US police shootings: Protests spread with dozens of arrests

Protesters in Minneapolis call for justice for Philando Castile. PHOTO: GETTY IMAGES.

Protests continue to spread across United States cities against the killing of black men by police, following recent deaths in Minnesota and Louisiana.

Roads were blocked and missiles thrown in Minnesota, while armed New Black Panther Party members confronted police in Baton Rouge, Louisiana.

Dozens of arrests have been made but the rallies were mostly peaceful.

The situation is also tense in Dallas, where five officers were killed by a black man during a protest rally.

Security levels were raised at the police HQ after anonymous threats were received but an all clear was given after a search of a car park for a “suspicious person”.

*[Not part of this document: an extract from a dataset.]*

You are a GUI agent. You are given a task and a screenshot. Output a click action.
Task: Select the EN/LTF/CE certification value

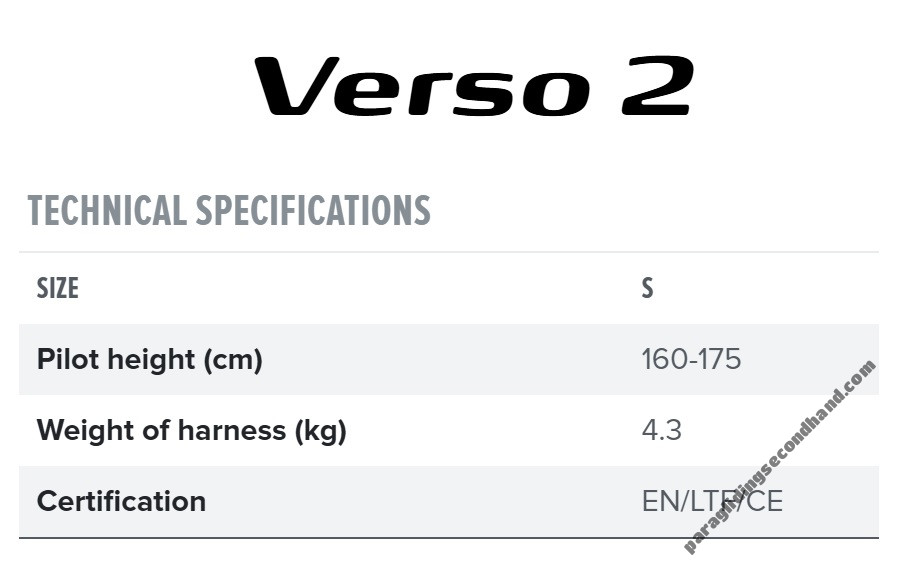pyautogui.click(x=711, y=501)
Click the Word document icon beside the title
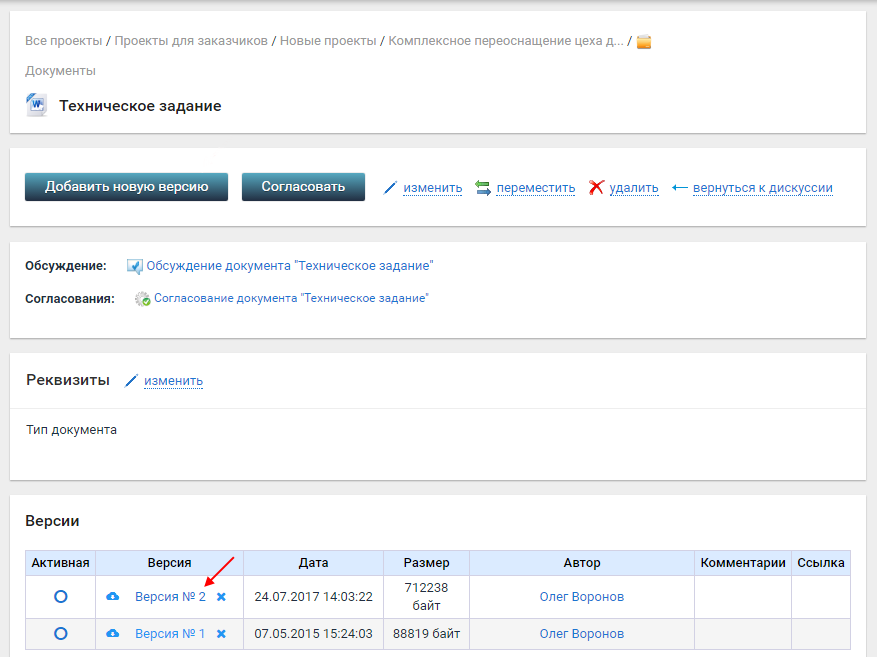This screenshot has height=657, width=877. point(36,105)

The protests against police killings were sparked by the deaths of Philando Castilein Minnesota and Alton Sterling in Louisiana.

BBC stated that in St Paul, Minnesota, overnight, fireworks, bottles and rocks were thrown at police as the demonstration closed a main interstate highway, causing gridlock.

This is the fifth night of protests in Baton Rouge where there is not just anger, there is rage.

Each night the gathering has intensified and police have responded with officers in riot gear. The two sides faced each other, often blocking the main highway outside police headquarters.

Occasionally the force would line up and rush into the crowd to make several arrests. Earlier, hundreds marched to the Louisiana State Capitol and stood on the steps with clenched fists raised up high – a salute to black power.

Police said some officers had been hurt by fireworks and a number of arrests made. Demonstrators said police fired tear gas and rubber bullets.

In Baton Rouge, several hundred protesters gathered outside the police department shouting “No justice! No peace!” and also at the convenience store where Alton Sterling was shot.

There was also tension as armed members of the New Black Panther Party stood face to face with officers in riot gear. Louisiana law allows weapons to be carried openly.